» What to do:
Identify each line of the records that contains the word "should" and copy those lines. Case matters.

+--

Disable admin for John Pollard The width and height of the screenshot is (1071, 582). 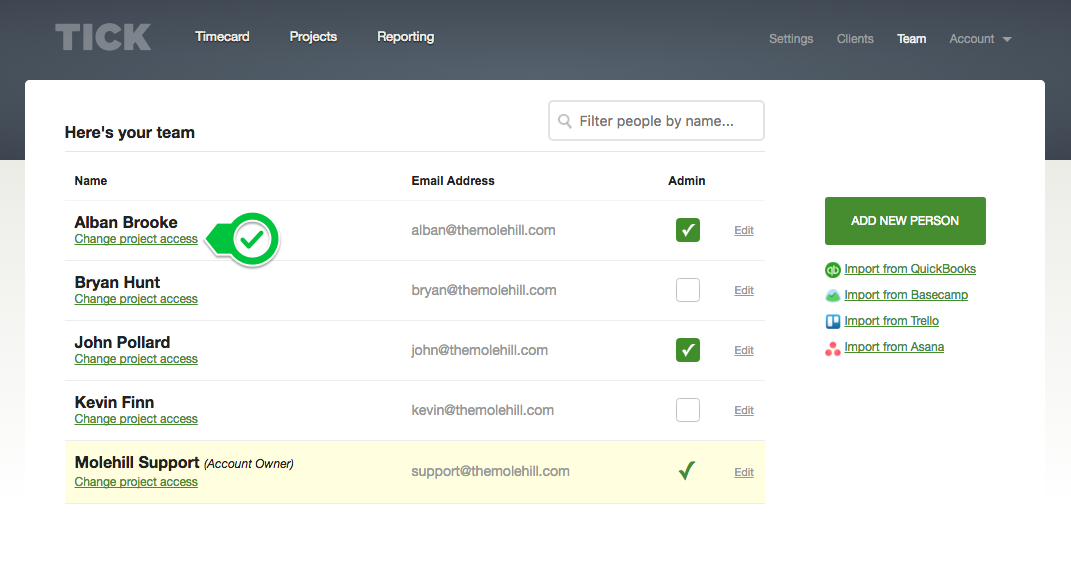click(687, 350)
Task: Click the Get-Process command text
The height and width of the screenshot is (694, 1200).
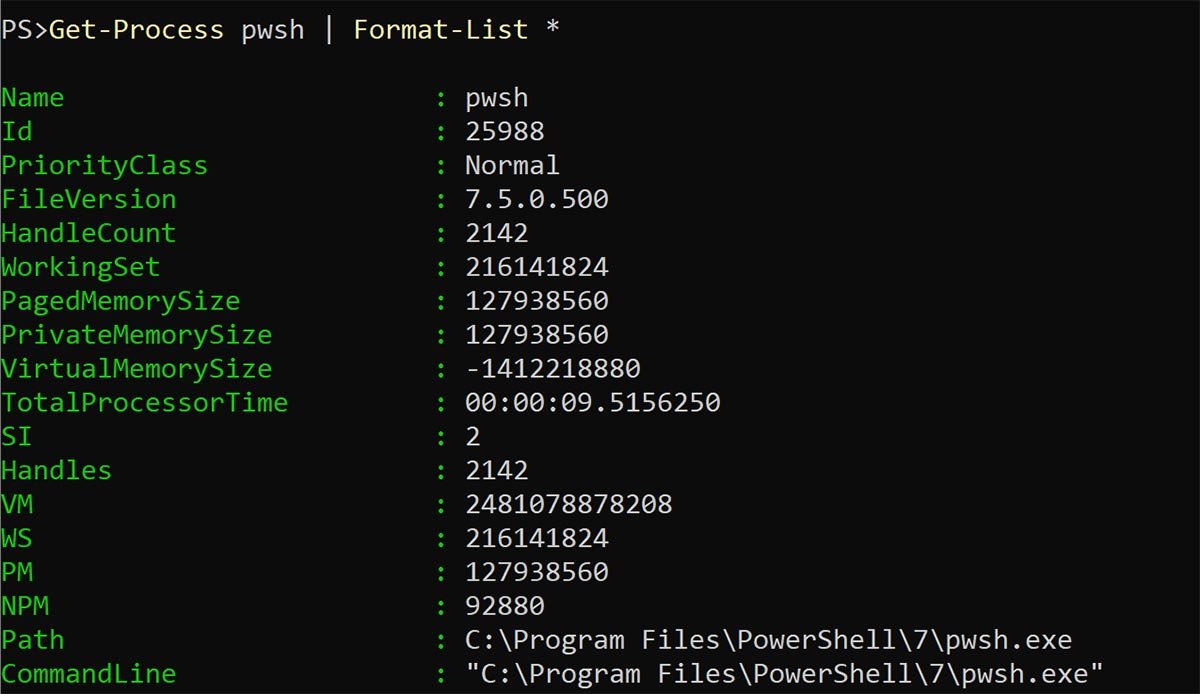Action: pos(136,30)
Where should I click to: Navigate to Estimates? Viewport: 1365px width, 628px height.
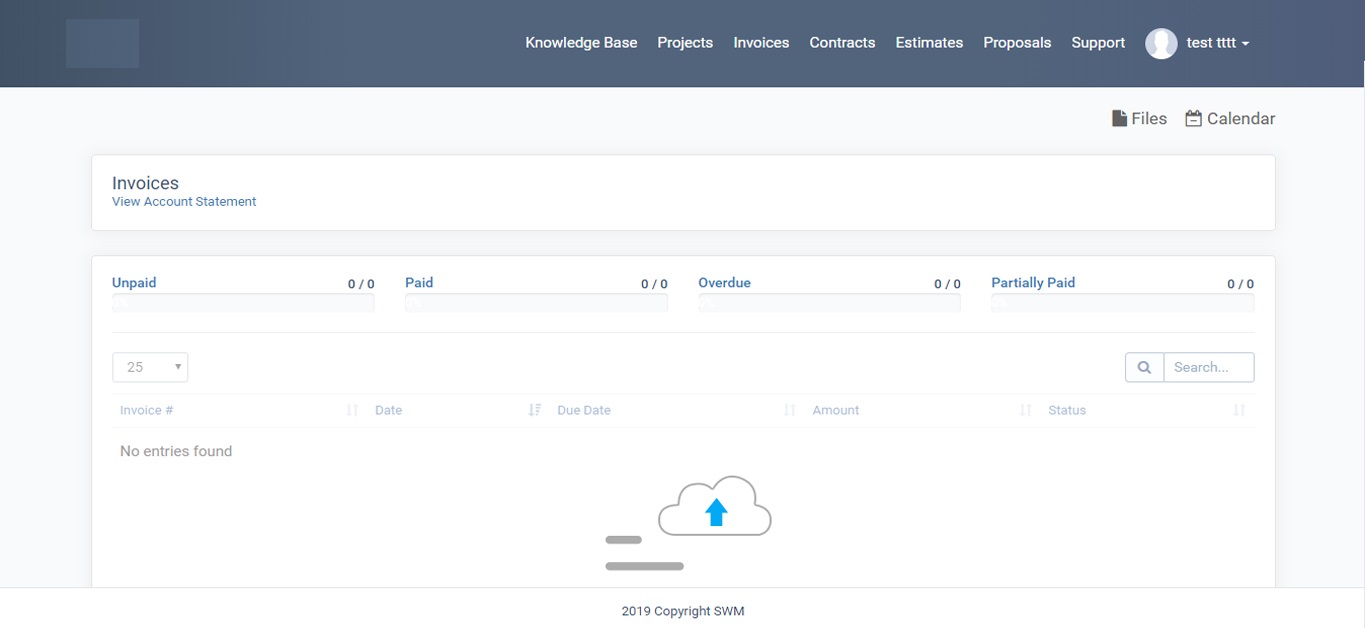point(929,43)
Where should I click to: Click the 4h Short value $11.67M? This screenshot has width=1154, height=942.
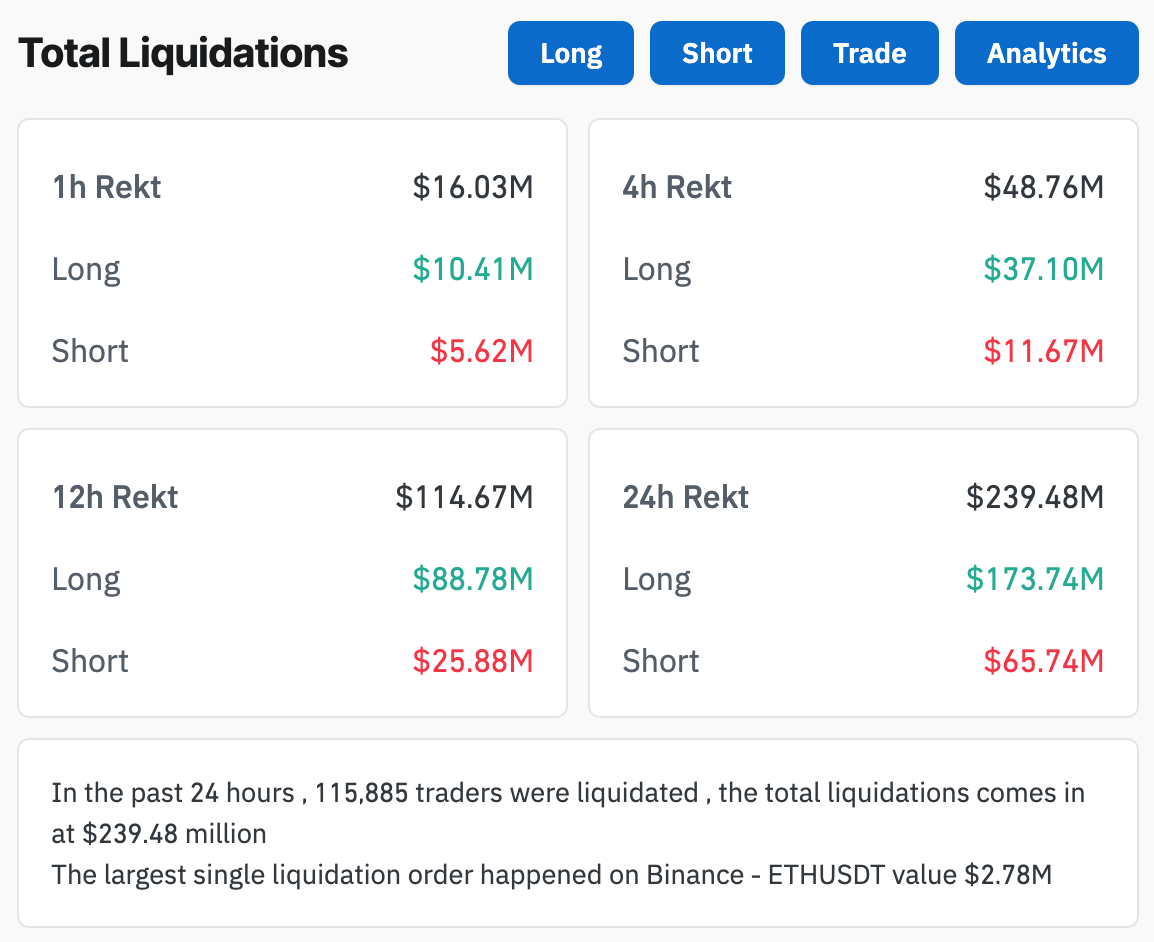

+--

» Written solution:
Where should I click to: Navigate to Estimates? Viewport: 1365px width, 628px height.
Where should I click to: Click the 4h Short value $11.67M? This screenshot has width=1154, height=942.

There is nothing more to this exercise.